**Problem 1:**
In the forum thread on backup revolvers below, rewrite the paragraph beginning "If you decide to carry a handgun" as a short bulleted list that keeps its main facts.
**Problem 2:**
From the forum thread on backup revolvers below, write out the text from "I would think" up to and including "getting to you...".
**Problem 3:**
According to the forum thread on backup revolvers below, do these statements hold? Answer yes or no for each and quote the words that decide it.
(a) The poster People carries a Glock 19 with G17 magazines.
(b) OneShotOneKill would buy a Smith & Wesson if choosing between the .357 Magnum and the .44 Magnum.
(c) Plainsman says grizzlies are responsible for more attacks than black bears.

**Source passage:**
# Best backup revolver???



## Hangfire

I'll be hunting this year for the first time. I plan on hunting Elk in the state of Oregon with a friend. I understand there is a possibility of running into a bear or two. What would be the best backup revolver, S&W 686 .357mag or S&W 629 .44mag . Any input greatly appreciated.


----------



## Burly1

I would think that if you were carrying a rifle capable of killing an elk, you would be pretty well covered for black bear. But, if you want to carry the extra weight around, carry the .44 with stoked with 300 grain hard cast bullets. Good shooting, Burl


----------



## Sasha and Abby

You will only tote that side arm for one day... after that, you will not take one more ounce of water than you must have, much less a sill *** pistol. :eyeroll:

You have a better chance of being struck buy lightning than some animal getting to you...


----------



## People

I also would recomend the 44mag if you are going to carry a hand gun. I carry a Glock 19 with G17 mags. The extra weight is something you really want to think about. To me it is worth it for one reason it is better to have it an not need it than need it and not have it. It is far easier to shoot something that is on your back with a hand gun than a rifle when you are on your guts.


----------



## OneShotOneKill

*In Elk country you are better off carrying enough rifle and proper ammunition to cleanly dispatch a bear then to rely on a handgun.

I do carry my Freedom Arms, Model 83, 6" barrel, 454 Casull in a cross draw holster where ever I can. I hand load my hand cast 335 grain LBT style gas checked bullets with H-110 powder.

Between the 357 Magnum and 44 Magnum, I would purchase a Ruger in 44 Magnum using heavy hard cast lead bullets.*


----------



## huntin1

If you decide to carry a handgun, I would recommend the 44 mag also. However I would go with the Smith & Wesson, by FAR the MOST reliable revolver out there. As others have already said, any handgun you carry is gonna get heavy out there in the mountains and will be a pain in the a$$ to tote around all day. That being said, I carry a handgun with me all the time, hunting or not. Habit I guess.

huntin1


----------



## fishunt

dont be silly... black bear dont really attack people and very small percent... but be ware grizzles and brown may charge u over elk meat...if black bear see u and they gone good luck and I have been in Oregon past 1997 and shot bull elk 5 X 6 and I have see moutian loin and I chased him away they freak me out lol I know it is not funny but good things I scared him off haha


----------



## Plainsman

Grizzlies often attack over territory. If black bear do attack, they do it for one reason a meal. If you look at the statistics black bears (partially because of a much higher population) are responsible for far more attacks. That being said the lighter the handgun, the more likely you will have it with you at all times.

**Record set:**
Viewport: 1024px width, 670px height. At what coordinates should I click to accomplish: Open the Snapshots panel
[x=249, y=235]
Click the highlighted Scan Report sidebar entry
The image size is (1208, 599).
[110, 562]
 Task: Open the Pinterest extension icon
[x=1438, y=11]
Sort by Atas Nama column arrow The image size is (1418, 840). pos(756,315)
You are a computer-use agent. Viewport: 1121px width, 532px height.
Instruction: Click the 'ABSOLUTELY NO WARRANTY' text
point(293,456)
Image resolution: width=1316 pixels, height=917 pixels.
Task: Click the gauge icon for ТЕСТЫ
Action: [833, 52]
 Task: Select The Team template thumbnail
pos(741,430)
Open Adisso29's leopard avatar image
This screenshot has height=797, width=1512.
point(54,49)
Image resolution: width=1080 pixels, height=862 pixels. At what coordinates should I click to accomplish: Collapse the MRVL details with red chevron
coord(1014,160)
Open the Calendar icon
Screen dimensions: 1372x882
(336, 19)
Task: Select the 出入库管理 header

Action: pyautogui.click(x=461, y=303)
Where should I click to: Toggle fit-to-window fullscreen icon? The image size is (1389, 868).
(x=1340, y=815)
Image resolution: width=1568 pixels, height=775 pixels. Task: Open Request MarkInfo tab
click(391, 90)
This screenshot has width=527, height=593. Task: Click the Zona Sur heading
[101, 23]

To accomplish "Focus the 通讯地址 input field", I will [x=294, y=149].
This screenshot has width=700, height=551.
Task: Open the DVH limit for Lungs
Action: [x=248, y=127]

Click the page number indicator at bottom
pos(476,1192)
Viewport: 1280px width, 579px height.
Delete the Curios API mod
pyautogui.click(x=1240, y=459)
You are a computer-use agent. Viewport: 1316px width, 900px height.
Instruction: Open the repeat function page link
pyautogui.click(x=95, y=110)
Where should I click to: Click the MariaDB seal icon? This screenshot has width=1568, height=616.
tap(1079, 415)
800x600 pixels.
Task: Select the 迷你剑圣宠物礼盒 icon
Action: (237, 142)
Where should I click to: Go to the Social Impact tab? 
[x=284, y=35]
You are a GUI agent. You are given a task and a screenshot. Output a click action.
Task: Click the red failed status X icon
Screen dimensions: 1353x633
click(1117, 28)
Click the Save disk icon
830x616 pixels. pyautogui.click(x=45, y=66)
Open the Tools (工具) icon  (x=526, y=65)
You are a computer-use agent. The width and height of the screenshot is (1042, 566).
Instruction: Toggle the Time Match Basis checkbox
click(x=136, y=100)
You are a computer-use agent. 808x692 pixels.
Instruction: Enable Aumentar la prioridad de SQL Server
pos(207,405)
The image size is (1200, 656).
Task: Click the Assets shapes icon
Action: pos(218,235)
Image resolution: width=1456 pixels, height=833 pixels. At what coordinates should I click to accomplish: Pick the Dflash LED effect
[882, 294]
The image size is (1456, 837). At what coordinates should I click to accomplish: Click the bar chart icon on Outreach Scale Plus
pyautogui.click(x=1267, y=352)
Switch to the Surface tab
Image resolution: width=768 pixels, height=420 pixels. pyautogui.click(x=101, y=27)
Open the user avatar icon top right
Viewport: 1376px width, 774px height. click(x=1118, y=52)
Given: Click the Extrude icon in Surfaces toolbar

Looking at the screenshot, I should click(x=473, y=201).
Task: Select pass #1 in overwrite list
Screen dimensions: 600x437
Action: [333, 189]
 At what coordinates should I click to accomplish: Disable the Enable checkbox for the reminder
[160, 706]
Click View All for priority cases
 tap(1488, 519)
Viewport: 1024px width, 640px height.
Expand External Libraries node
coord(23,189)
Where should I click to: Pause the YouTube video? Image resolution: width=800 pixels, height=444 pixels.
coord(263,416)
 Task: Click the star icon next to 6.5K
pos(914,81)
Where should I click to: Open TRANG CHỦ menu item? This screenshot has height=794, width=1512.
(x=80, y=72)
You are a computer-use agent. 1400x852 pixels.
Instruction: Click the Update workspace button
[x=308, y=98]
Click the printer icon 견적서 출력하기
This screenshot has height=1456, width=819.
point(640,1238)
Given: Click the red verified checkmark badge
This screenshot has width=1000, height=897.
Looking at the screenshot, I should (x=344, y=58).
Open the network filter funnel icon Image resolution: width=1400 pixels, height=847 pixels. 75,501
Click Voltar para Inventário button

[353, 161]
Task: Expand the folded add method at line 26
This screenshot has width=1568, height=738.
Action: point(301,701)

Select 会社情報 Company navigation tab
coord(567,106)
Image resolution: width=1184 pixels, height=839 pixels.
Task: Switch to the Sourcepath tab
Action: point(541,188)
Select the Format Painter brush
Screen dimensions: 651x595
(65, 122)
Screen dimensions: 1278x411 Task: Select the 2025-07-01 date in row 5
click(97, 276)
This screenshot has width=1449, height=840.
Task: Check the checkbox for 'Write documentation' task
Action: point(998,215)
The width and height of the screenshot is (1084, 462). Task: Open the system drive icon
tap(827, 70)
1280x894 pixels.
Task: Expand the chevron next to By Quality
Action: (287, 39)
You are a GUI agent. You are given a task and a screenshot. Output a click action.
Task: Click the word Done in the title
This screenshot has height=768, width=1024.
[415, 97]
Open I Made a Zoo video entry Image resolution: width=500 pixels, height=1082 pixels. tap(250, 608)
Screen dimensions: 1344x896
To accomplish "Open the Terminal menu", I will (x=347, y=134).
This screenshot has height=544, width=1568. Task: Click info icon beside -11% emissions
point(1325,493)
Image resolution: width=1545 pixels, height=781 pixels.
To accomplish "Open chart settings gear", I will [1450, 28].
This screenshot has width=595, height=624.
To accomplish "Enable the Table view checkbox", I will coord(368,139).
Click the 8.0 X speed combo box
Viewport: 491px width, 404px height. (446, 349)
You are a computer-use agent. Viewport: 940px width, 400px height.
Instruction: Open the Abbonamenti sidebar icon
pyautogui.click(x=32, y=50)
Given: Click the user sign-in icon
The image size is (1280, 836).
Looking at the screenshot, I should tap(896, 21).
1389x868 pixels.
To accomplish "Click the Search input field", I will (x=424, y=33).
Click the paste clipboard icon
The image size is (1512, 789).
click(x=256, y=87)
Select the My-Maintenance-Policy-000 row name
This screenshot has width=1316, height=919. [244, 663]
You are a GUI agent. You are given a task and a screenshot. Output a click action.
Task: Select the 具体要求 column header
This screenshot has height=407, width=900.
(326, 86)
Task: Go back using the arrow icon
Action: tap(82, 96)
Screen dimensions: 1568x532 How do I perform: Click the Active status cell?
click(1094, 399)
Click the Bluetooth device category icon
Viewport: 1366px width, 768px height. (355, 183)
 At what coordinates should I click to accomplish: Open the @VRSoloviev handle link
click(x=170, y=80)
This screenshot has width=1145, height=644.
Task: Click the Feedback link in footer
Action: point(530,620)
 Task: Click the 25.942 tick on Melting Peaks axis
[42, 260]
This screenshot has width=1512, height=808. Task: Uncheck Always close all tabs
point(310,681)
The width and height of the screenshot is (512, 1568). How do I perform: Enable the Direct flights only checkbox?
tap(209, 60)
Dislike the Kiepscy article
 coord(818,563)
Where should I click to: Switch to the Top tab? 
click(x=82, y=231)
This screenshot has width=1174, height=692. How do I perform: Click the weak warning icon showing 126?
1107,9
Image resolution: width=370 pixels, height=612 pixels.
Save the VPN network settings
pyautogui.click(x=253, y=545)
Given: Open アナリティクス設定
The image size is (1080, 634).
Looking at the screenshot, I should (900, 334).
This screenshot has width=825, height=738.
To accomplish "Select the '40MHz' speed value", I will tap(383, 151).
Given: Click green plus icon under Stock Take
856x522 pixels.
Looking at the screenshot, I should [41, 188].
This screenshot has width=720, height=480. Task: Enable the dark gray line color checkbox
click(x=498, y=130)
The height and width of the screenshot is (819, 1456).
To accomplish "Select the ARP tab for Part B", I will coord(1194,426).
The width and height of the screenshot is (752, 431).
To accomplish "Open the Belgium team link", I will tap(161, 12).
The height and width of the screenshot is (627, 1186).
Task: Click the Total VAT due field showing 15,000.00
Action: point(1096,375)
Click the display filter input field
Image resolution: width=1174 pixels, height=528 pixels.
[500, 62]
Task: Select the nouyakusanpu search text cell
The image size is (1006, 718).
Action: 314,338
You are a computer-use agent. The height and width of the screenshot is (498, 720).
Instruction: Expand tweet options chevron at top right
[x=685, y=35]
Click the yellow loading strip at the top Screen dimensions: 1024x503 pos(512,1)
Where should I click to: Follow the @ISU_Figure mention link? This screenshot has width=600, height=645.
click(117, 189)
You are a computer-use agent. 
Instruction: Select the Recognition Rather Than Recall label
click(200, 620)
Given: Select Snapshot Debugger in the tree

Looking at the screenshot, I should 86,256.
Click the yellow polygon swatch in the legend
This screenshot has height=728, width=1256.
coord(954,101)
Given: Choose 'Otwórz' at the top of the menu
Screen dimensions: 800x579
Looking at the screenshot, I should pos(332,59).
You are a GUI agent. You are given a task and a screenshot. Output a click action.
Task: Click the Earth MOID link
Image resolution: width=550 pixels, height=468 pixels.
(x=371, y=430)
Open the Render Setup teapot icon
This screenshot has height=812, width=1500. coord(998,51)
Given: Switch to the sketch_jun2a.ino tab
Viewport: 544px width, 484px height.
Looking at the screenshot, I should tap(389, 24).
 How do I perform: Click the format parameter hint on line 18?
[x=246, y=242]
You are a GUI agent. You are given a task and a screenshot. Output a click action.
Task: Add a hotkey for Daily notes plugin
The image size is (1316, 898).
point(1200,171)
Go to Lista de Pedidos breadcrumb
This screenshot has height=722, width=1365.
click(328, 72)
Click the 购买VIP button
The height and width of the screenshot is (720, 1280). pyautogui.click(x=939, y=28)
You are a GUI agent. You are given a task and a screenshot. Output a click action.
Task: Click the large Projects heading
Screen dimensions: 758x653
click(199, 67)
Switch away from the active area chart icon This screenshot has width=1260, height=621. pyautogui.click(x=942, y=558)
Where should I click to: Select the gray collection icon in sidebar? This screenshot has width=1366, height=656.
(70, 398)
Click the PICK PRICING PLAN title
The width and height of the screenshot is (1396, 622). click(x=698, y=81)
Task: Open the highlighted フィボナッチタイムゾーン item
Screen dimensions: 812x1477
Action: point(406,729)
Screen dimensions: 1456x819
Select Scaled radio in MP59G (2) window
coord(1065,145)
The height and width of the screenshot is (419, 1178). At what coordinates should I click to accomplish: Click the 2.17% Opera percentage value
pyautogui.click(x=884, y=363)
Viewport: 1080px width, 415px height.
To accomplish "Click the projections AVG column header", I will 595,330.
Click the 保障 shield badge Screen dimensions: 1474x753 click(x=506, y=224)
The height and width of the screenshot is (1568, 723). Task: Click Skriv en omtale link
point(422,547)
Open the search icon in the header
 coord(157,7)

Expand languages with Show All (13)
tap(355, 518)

**Worked solution 1:**
- Recommends the .44 Magnum for anyone who carries a handgun.
- Would choose the Smith & Wesson, calling it by far the most reliable revolver.
- Agrees with others that any handgun gets heavy in the mountains and is a pain to carry all day.
- Carries a handgun all the time, hunting or not, out of habit.

**Worked solution 2:**
I would think that if you were carrying a rifle capable of killing an elk, you would be pretty well covered for black bear. But, if you want to carry the extra weight around, carry the .44 with stoked with 300 grain hard cast bullets. Good shooting, Burl


----------



## Sasha and Abby

You will only tote that side arm for one day... after that, you will not take one more ounce of water than you must have, much less a sill *** pistol. :eyeroll:

You have a better chance of being struck buy lightning than some animal getting to you...

**Worked solution 3:**
(a) Yes: "I carry a Glock 19 with G17 mags."
(b) No: "I would purchase a Ruger in 44 Magnum using heavy hard cast lead bullets."
(c) No: "black bears (partially because of a much higher population) are responsible for far more attacks."